So after a year + of procrastination I'm finally back to posting Inuyasha fanfiction. Originally, I wanted to wait until I had more up since this story is the new edited version of A Miko's Sacrifice, The Hanyou's Love, but I have changed things enough (not to mention it's been ages since I've last updated) that it won't be repeating. Enjoy!


Choices

Prologue

I never claimed to be a very smart hanyou. For the longest time I lived by the survival instincts. I never trusted anyone. After Ofukuro died, there was no one who cared, no one who wanted anything to do with a miserable half-breed. Having never been taught how to hunt, it was something that I had to teach myself. All my life I had learned never to depend on anybody. People betrayed you.

Ofukuro's maid had promised that she would care for me while my mother lay on my death bed. Her body had barely started to turn cold before the maid tried to sell me to a slave trader. Neither of them had been prepared for my fangs and claws. I'm not too ashamed of the mess that I left the maid's face in. She had broken her promise to my mother.

It was probably because of this that trust never came easily to me. When chance and the rumor of a jewel brought Kikyou into my life I was too foolish to see what it was. Sometimes I wondered just exactly how it was that our trust was so easily destroyed by a shape-shifting bastard. It makes me wonder what it was that happened in her life that made her trust so fragile. Sometimes I wondered if it was because of who I was. For all of the humanity that she saw in me, my blood was still tainted with youki. Youkai were her enemy. How could she fully trust someone like me; even though I refused to let any harm come to her.

This question plagued my dreams through my imprisonment. It let me be for a while I tried to comprehend the puzzle that was Kagome. Through her stupidity she had managed to shatter the jewel that I had sought for so long. I was more then furious at her inability to do anything correctly, completely forgetting how odd my world seemed to her. I had been so desperate for the jewel—as a pure youkai I would have been able to forget everything that happened, to forget Kikyou's betrayal.

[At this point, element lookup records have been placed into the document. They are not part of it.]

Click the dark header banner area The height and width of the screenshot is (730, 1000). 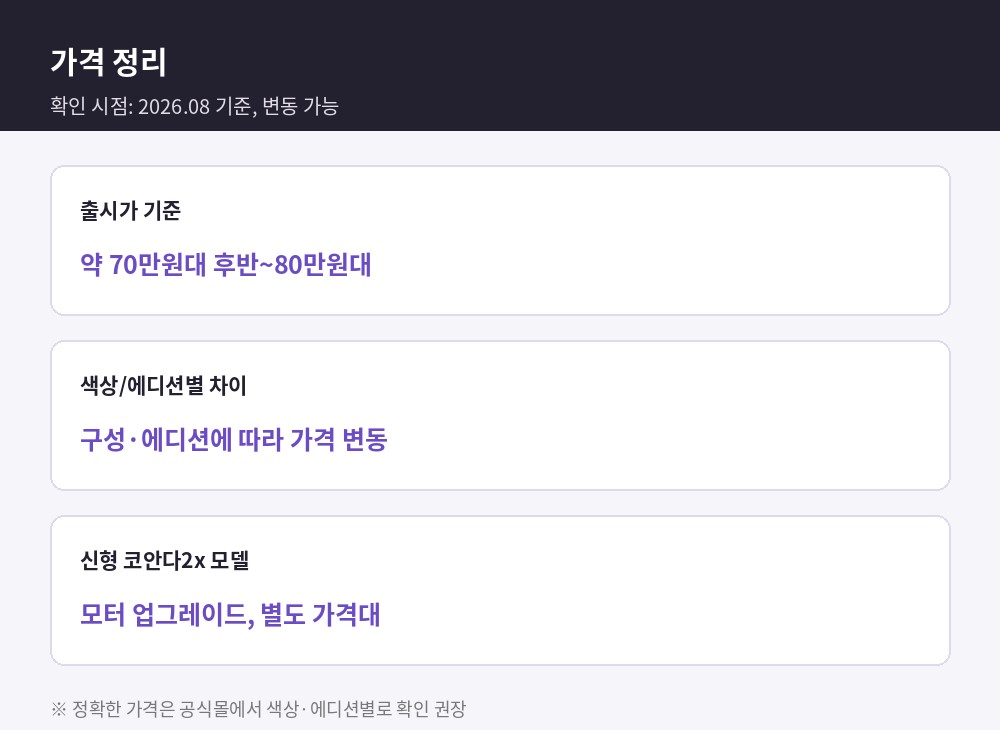[x=500, y=65]
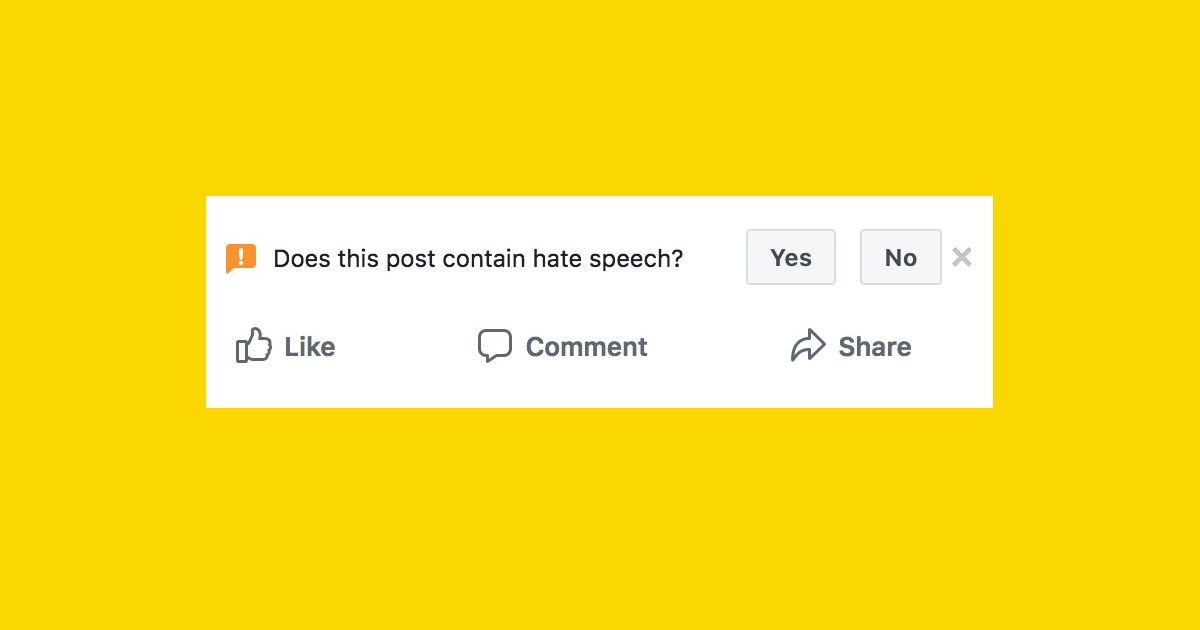Click the thumbs-up Like icon

[254, 346]
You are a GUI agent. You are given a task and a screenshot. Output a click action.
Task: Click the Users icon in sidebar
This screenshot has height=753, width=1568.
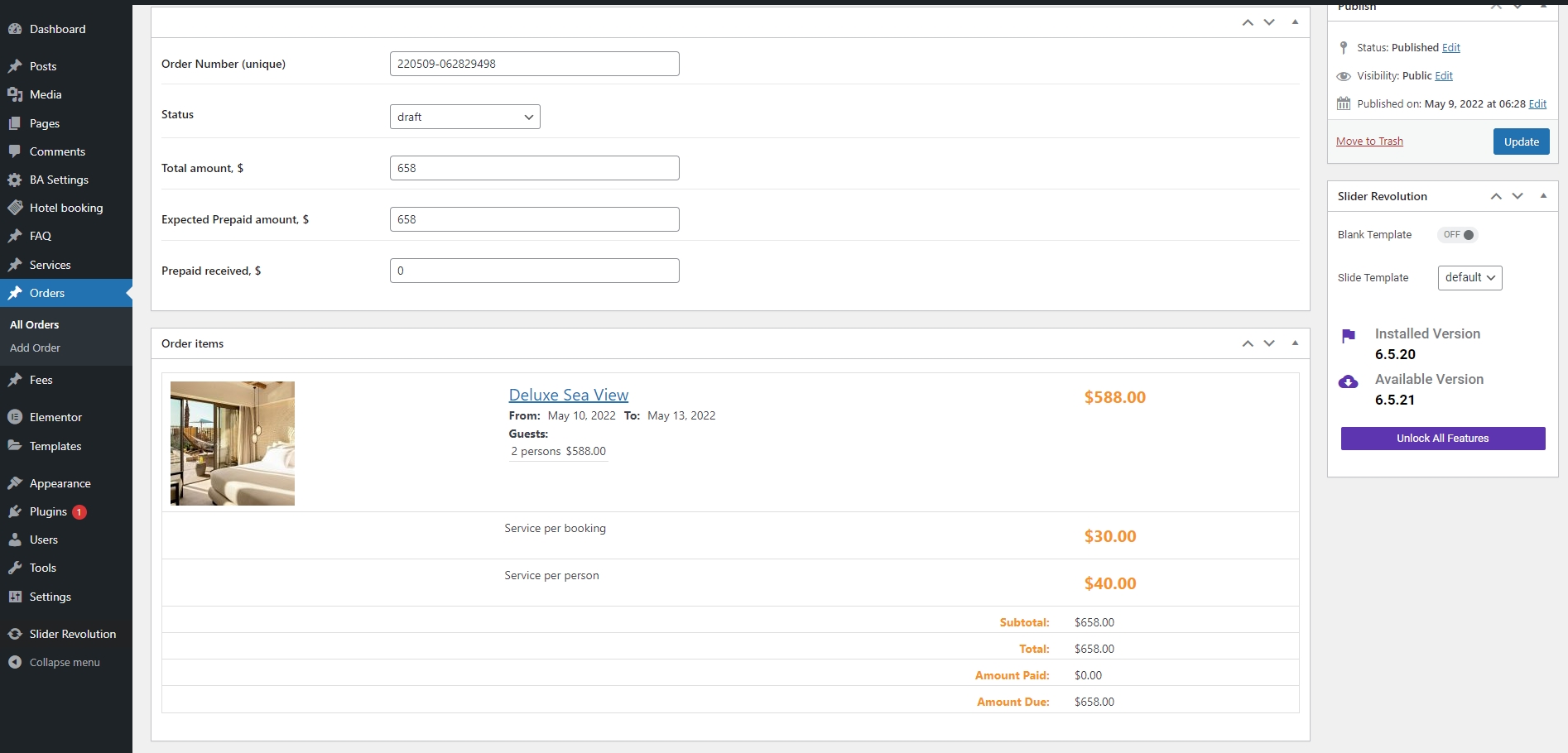click(x=15, y=540)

I was such a foolish pup. I was completely unaware of the precious treasure I had stumbled upon. There was something about her, about the way she was able to forget the way I said hurtful things without thinking. She was always there at the moments when I needed her the most. I was even able to find comfort in her when Kikyou came back to me. The old wounds didn't bleed quite so much because she was there. I took advantage of that and let her suffer.

I never meant for her to suffer; I never meant for her to love me. I don't know how it all happened, and would have done everything I could to prevent it, but by the time realized that it was too late. Kagome was content with friendship, and I took it; I needed it.

Maybe it was this selfishness that lead to her destruction. When we finally defeated and the shards joined together to form the perfected jewel she gave it to me. After the indecisions that had plagued me during our travels on what I would do with the jewel if Kagome gave it to me, I finally knew what I wanted.

Or at least what I thought I wanted.

I used it to give Kikyou back her life, her humanity. That curséd jewel gave us another chance at life.

We had been so worried as to whether or not it would work that neither of us—at the very least me—took into consideration what it was that I would lose in the process.

That night, when Kikyou regained her humanity, is a night that still plagues my nightmares. Even betrayal didn't hurt this much.

What I wouldn't do to have her back.